Exercise aim » Among the lines below, restate word for word only those from the line with "Cola Color C/04 (52, 1183)" through the line with "Board Governance (61, 189)", with both end lines kept.

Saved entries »
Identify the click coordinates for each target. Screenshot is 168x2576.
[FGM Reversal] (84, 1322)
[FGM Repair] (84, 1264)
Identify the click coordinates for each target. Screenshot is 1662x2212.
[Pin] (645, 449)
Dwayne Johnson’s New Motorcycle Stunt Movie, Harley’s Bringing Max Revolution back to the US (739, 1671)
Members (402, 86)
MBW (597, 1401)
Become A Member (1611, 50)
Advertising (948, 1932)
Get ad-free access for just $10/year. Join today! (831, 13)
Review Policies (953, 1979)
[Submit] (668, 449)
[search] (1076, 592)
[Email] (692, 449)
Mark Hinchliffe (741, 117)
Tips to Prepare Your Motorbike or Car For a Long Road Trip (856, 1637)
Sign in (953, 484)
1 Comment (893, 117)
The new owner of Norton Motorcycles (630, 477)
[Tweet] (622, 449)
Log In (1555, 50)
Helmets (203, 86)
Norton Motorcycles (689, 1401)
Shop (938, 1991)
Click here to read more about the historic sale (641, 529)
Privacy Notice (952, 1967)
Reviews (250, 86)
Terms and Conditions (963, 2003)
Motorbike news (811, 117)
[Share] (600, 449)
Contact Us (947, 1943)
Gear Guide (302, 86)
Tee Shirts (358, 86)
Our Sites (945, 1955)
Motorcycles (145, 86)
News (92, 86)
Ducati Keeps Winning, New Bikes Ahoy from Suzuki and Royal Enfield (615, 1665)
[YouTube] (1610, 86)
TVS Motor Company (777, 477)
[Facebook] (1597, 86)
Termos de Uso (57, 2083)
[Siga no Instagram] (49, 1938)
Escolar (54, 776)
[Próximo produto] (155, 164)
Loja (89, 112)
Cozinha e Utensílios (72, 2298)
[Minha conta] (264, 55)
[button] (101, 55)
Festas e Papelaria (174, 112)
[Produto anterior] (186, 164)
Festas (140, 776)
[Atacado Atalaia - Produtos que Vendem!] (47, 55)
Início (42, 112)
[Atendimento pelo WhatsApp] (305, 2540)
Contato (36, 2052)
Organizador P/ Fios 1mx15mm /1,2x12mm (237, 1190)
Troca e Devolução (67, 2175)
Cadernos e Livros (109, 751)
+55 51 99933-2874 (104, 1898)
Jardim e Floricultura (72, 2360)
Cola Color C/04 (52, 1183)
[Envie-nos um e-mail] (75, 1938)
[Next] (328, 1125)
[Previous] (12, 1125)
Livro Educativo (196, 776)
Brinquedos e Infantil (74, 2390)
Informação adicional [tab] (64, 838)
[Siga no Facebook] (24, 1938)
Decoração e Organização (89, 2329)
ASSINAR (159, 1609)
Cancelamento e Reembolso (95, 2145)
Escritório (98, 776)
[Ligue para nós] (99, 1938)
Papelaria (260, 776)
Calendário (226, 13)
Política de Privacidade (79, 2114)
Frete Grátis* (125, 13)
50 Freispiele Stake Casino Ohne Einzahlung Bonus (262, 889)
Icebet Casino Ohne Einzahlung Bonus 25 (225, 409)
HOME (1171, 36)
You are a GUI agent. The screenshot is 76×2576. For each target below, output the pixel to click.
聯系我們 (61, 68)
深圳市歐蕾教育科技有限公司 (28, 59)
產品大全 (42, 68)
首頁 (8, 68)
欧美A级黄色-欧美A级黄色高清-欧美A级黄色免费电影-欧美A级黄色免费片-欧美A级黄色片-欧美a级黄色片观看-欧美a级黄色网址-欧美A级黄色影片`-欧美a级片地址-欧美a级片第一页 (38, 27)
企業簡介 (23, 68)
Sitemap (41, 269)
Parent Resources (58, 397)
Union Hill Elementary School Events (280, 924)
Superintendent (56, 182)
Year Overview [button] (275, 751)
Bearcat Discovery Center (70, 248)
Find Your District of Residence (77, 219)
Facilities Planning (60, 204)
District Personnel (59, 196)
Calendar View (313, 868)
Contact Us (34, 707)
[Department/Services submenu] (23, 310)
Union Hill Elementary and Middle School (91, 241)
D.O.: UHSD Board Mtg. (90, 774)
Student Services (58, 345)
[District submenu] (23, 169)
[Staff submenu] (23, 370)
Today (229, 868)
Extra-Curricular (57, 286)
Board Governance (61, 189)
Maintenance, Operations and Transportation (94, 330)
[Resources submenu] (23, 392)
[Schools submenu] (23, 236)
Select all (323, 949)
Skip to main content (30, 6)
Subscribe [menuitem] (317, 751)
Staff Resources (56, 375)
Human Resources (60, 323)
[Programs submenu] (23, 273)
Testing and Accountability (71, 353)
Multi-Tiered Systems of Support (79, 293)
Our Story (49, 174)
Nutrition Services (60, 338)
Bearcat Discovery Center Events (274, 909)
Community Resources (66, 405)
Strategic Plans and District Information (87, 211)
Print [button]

Exercise response »
Cola Color C/04 (52, 1183)
[Envie-nos um e-mail] (75, 1938)
[Next] (328, 1125)
[Previous] (12, 1125)
Livro Educativo (196, 776)
Brinquedos e Infantil (74, 2390)
Informação adicional [tab] (64, 838)
[Siga no Facebook] (24, 1938)
Decoração e Organização (89, 2329)
ASSINAR (159, 1609)
Cancelamento e Reembolso (95, 2145)
Escritório (98, 776)
[Ligue para nós] (99, 1938)
Papelaria (260, 776)
Calendário (226, 13)
Política de Privacidade (79, 2114)
Frete Grátis* (125, 13)
50 Freispiele Stake Casino Ohne Einzahlung Bonus (262, 889)
Icebet Casino Ohne Einzahlung Bonus 25 (225, 409)
HOME (1171, 36)
You are a GUI agent. The screenshot is 76×2576. For each target below, output the pixel to click.
聯系我們 (61, 68)
深圳市歐蕾教育科技有限公司 (28, 59)
產品大全 (42, 68)
首頁 (8, 68)
欧美A级黄色-欧美A级黄色高清-欧美A级黄色免费电影-欧美A级黄色免费片-欧美A级黄色片-欧美a级黄色片观看-欧美a级黄色网址-欧美A级黄色影片`-欧美a级片地址-欧美a级片第一页 (38, 27)
企業簡介 (23, 68)
Sitemap (41, 269)
Parent Resources (58, 397)
Union Hill Elementary School Events (280, 924)
Superintendent (56, 182)
Year Overview [button] (275, 751)
Bearcat Discovery Center (70, 248)
Find Your District of Residence (77, 219)
Facilities Planning (60, 204)
District Personnel (59, 196)
Calendar View (313, 868)
Contact Us (34, 707)
[Department/Services submenu] (23, 310)
Union Hill Elementary and Middle School (91, 241)
D.O.: UHSD Board Mtg. (90, 774)
Student Services (58, 345)
[District submenu] (23, 169)
[Staff submenu] (23, 370)
Today (229, 868)
Extra-Curricular (57, 286)
Board Governance (61, 189)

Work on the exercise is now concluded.